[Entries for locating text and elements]
################

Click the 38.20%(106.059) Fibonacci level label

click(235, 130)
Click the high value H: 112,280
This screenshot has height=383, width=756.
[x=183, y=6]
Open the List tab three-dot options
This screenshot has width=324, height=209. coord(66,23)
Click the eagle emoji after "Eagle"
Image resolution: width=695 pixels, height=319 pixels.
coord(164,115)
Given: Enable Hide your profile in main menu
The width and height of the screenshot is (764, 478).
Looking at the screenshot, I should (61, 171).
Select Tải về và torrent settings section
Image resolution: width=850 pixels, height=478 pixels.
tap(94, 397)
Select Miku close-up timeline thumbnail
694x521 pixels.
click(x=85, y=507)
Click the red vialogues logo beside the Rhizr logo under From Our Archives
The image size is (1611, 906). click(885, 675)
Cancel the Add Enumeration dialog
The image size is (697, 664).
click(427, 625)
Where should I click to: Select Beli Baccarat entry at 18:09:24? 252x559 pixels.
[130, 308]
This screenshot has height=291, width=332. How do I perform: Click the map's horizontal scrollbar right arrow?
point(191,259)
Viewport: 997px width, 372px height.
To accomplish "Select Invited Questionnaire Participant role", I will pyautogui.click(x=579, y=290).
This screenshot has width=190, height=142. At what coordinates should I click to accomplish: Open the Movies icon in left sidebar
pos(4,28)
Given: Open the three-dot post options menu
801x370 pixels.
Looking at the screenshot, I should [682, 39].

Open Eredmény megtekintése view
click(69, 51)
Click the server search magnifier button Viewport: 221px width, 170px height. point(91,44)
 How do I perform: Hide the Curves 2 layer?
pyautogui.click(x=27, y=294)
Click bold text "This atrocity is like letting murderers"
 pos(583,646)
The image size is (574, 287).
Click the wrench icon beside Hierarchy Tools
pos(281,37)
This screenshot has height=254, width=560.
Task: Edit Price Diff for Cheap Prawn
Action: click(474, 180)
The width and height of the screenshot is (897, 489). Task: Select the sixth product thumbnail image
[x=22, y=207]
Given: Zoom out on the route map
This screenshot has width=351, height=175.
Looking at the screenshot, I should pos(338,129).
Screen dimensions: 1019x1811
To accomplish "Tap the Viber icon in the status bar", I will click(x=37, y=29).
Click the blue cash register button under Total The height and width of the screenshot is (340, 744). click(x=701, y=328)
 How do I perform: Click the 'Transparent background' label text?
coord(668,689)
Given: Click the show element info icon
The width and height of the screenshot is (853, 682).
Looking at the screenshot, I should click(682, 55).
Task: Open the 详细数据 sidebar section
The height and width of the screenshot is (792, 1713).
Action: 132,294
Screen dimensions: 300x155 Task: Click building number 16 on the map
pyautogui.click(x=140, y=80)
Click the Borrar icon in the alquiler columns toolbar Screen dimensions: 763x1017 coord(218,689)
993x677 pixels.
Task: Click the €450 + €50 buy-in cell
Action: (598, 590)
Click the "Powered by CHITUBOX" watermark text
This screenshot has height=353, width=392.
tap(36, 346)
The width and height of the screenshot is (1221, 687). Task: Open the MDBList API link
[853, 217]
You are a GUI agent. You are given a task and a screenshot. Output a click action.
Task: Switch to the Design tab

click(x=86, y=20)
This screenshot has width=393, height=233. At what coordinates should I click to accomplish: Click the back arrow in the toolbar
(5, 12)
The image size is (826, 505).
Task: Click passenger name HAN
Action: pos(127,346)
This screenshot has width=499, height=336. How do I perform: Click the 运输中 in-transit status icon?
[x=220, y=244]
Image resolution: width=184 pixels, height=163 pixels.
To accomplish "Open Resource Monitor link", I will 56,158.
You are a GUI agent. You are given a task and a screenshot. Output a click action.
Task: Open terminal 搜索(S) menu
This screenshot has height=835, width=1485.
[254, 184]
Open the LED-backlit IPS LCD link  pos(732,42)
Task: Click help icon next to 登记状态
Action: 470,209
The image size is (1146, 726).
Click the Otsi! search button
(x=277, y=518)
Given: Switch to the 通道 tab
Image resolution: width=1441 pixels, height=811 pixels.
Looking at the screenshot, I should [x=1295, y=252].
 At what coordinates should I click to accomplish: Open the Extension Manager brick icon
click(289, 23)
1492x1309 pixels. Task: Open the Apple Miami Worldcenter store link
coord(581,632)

################

:: Written task ::
Format these lines as a JSON list of strings, one string per line, with blank lines left out. Cover every line of the records.

:: Written answer ::
[
  "Click the 38.20%(106.059) Fibonacci level label",
  "click(235, 130)",
  "Click the high value H: 112,280",
  "This screenshot has height=383, width=756.",
  "[x=183, y=6]",
  "Open the List tab three-dot options",
  "This screenshot has width=324, height=209. coord(66,23)",
  "Click the eagle emoji after \"Eagle\"",
  "Image resolution: width=695 pixels, height=319 pixels.",
  "coord(164,115)",
  "Given: Enable Hide your profile in main menu",
  "The width and height of the screenshot is (764, 478).",
  "Looking at the screenshot, I should (61, 171).",
  "Select Tải về và torrent settings section",
  "Image resolution: width=850 pixels, height=478 pixels.",
  "tap(94, 397)",
  "Select Miku close-up timeline thumbnail",
  "694x521 pixels.",
  "click(x=85, y=507)",
  "Click the red vialogues logo beside the Rhizr logo under From Our Archives",
  "The image size is (1611, 906). click(885, 675)",
  "Cancel the Add Enumeration dialog",
  "The image size is (697, 664).",
  "click(427, 625)",
  "Where should I click to: Select Beli Baccarat entry at 18:09:24? 252x559 pixels.",
  "[130, 308]",
  "This screenshot has height=291, width=332. How do I perform: Click the map's horizontal scrollbar right arrow?",
  "point(191,259)",
  "Viewport: 997px width, 372px height.",
  "To accomplish \"Select Invited Questionnaire Participant role\", I will pyautogui.click(x=579, y=290).",
  "This screenshot has width=190, height=142. At what coordinates should I click to accomplish: Open the Movies icon in left sidebar",
  "pos(4,28)",
  "Given: Open the three-dot post options menu",
  "801x370 pixels.",
  "Looking at the screenshot, I should [682, 39].",
  "Open Eredmény megtekintése view",
  "click(69, 51)",
  "Click the server search magnifier button Viewport: 221px width, 170px height. point(91,44)",
  " How do I perform: Hide the Curves 2 layer?",
  "pyautogui.click(x=27, y=294)",
  "Click bold text \"This atrocity is like letting murderers\"",
  " pos(583,646)",
  "The image size is (574, 287).",
  "Click the wrench icon beside Hierarchy Tools",
  "pos(281,37)",
  "This screenshot has height=254, width=560.",
  "Task: Edit Price Diff for Cheap Prawn",
  "Action: click(474, 180)",
  "The width and height of the screenshot is (897, 489). Task: Select the sixth product thumbnail image",
  "[x=22, y=207]",
  "Given: Zoom out on the route map",
  "This screenshot has width=351, height=175.",
  "Looking at the screenshot, I should pos(338,129).",
  "Screen dimensions: 1019x1811",
  "To accomplish \"Tap the Viber icon in the status bar\", I will click(x=37, y=29).",
  "Click the blue cash register button under Total The height and width of the screenshot is (340, 744). click(x=701, y=328)",
  " How do I perform: Click the 'Transparent background' label text?",
  "coord(668,689)",
  "Given: Click the show element info icon",
  "The width and height of the screenshot is (853, 682).",
  "Looking at the screenshot, I should click(682, 55).",
  "Task: Open the 详细数据 sidebar section",
  "The height and width of the screenshot is (792, 1713).",
  "Action: 132,294",
  "Screen dimensions: 300x155 Task: Click building number 16 on the map",
  "pyautogui.click(x=140, y=80)",
  "Click the Borrar icon in the alquiler columns toolbar Screen dimensions: 763x1017 coord(218,689)",
  "993x677 pixels.",
  "Task: Click the €450 + €50 buy-in cell",
  "Action: (598, 590)",
  "Click the \"Powered by CHITUBOX\" watermark text",
  "This screenshot has height=353, width=392.",
  "tap(36, 346)",
  "The width and height of the screenshot is (1221, 687). Task: Open the MDBList API link",
  "[853, 217]",
  "You are a GUI agent. You are given a task and a screenshot. Output a click action.",
  "Task: Switch to the Design tab",
  "click(x=86, y=20)",
  "This screenshot has width=393, height=233. At what coordinates should I click to accomplish: Click the back arrow in the toolbar",
  "(5, 12)",
  "The image size is (826, 505).",
  "Task: Click passenger name HAN",
  "Action: pos(127,346)",
  "This screenshot has width=499, height=336. How do I perform: Click the 运输中 in-transit status icon?",
  "[x=220, y=244]",
  "Image resolution: width=184 pixels, height=163 pixels.",
  "To accomplish \"Open Resource Monitor link\", I will 56,158.",
  "You are a GUI agent. You are given a task and a screenshot. Output a click action.",
  "Task: Open terminal 搜索(S) menu",
  "This screenshot has height=835, width=1485.",
  "[254, 184]",
  "Open the LED-backlit IPS LCD link  pos(732,42)",
  "Task: Click help icon next to 登记状态",
  "Action: 470,209",
  "The image size is (1146, 726).",
  "Click the Otsi! search button",
  "(x=277, y=518)",
  "Given: Switch to the 通道 tab",
  "Image resolution: width=1441 pixels, height=811 pixels.",
  "Looking at the screenshot, I should [x=1295, y=252].",
  " At what coordinates should I click to accomplish: Open the Extension Manager brick icon",
  "click(289, 23)",
  "1492x1309 pixels. Task: Open the Apple Miami Worldcenter store link",
  "coord(581,632)"
]